À voir à la télévision le jeudi 23 novembre - Dieu... et la télé sauve la reine

La reine Élisabeth Ire est une inépuisable source de fascination... et de fictions, tant au cinéma qu'à la télévision. La fille d'Henri VIII et d'Anne Boleyn, d'abord emprisonnée parce qu'on l'accusait de comploter contre sa demi-soeur la reine Marie Tudor, a soudainement pris le pouvoir et régné 40 ans sur l'Angleterre et l'Irlande.

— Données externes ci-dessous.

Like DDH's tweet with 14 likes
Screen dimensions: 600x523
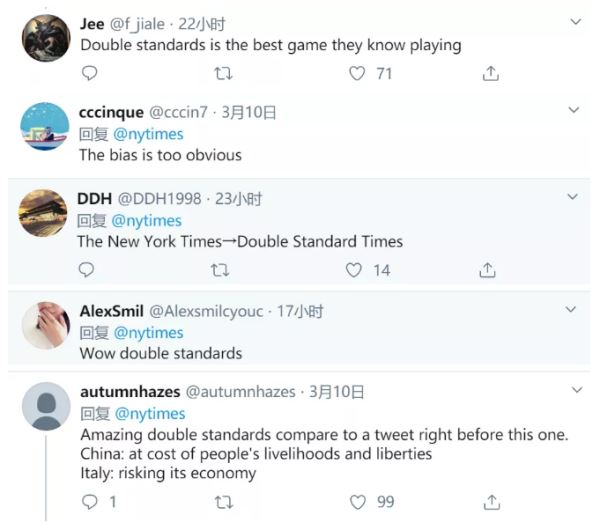point(354,270)
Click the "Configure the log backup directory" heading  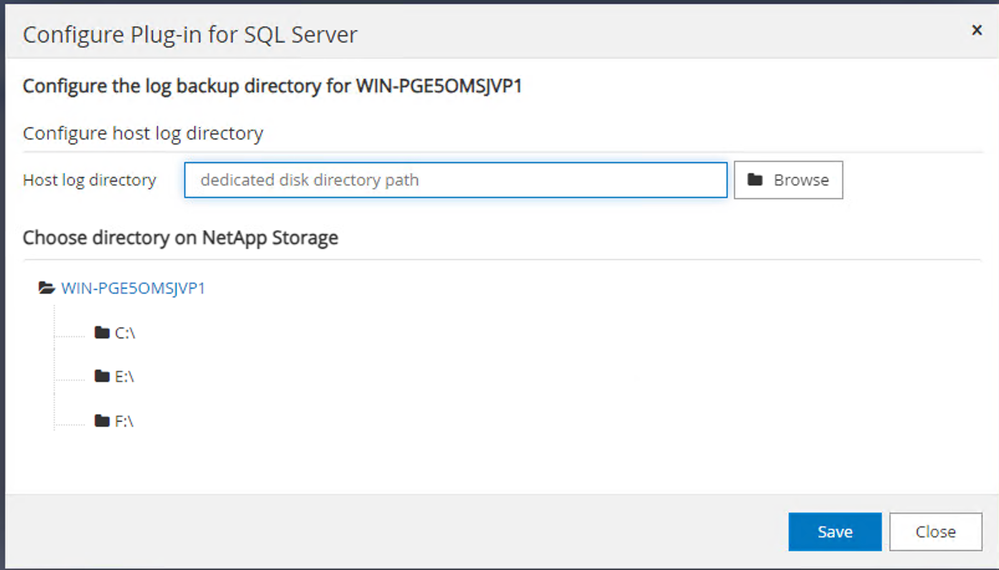273,85
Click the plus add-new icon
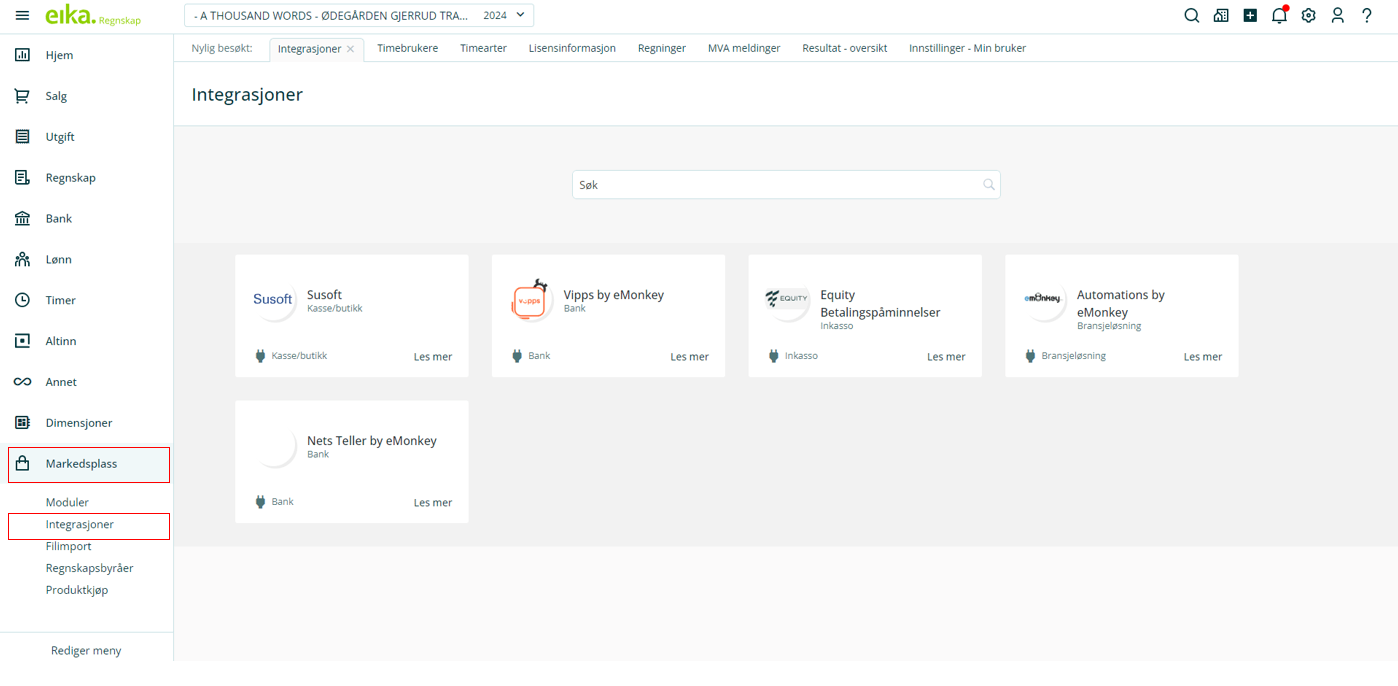This screenshot has width=1398, height=686. pos(1250,16)
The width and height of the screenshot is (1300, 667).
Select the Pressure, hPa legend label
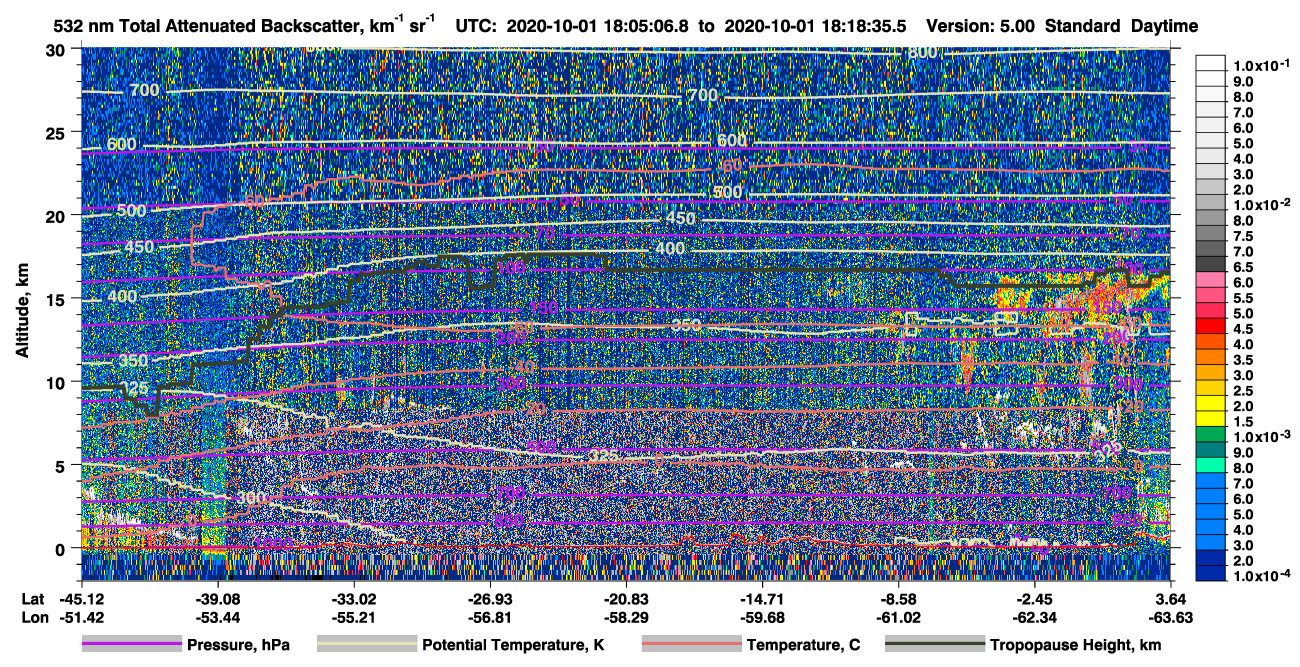[x=238, y=645]
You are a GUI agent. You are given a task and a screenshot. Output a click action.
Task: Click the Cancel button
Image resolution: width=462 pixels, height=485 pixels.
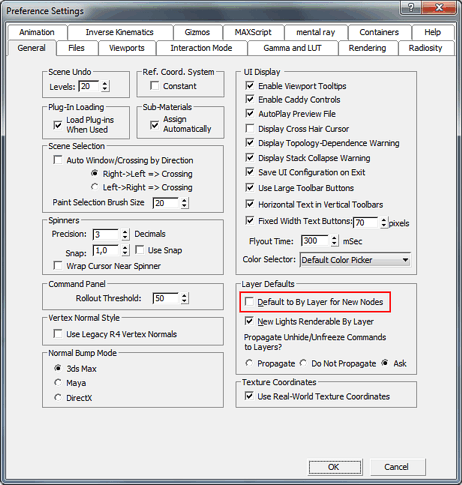tap(396, 467)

Femme complexe et fort intéressante (on a dit d'elle qu'elle était intelligente, cultivée, vaniteuse, fantasque, proche du peuple, qu'elle avait une poigne de fer, et que sais-je encore), c'était surtout une femme d'une indépendance exceptionnelle: il faut la voir dans l'épisode de ce soir balayer du revers de la main les tractations politiques pour lui trouver un mari, préférant batifoler avec son ami d'enfance, au grand dam de la cour. Elle est morte célibataire et sans enfants (d'ou son surnom de «reine vierge»), après avoir affirmé la puissance de sa nation, particulièrement contre l'Espagne, protégeant les arts et la culture et donnant carrément son nom à son époque, l'époque élisabéthaine.

Un tel personnage a fasciné les réalisateurs et Élisabeth Ire fut interprétée à l'écran par des comédiennes aussi célèbres que Bette Davis, Glenda Jackson ou, plus récemment, Cate Blanchett. Dans cette production récente de la BBC en quatre épisodes (c'est le deuxième épisode ce soir), la comédienne britannique Anne-Marie Duff, moins connue, prend le relais avec aplomb, dans une production riche et prenante. On aimerait beaucoup comparer celle-ci avec une autre production récente de HBO et Channel Four, où Helen Mirren vient de s'attaquer au même rôle (en plus d'apparaître actuellement dans les salles sous les traits d'Élisabeth II). Populaire, dites-vous?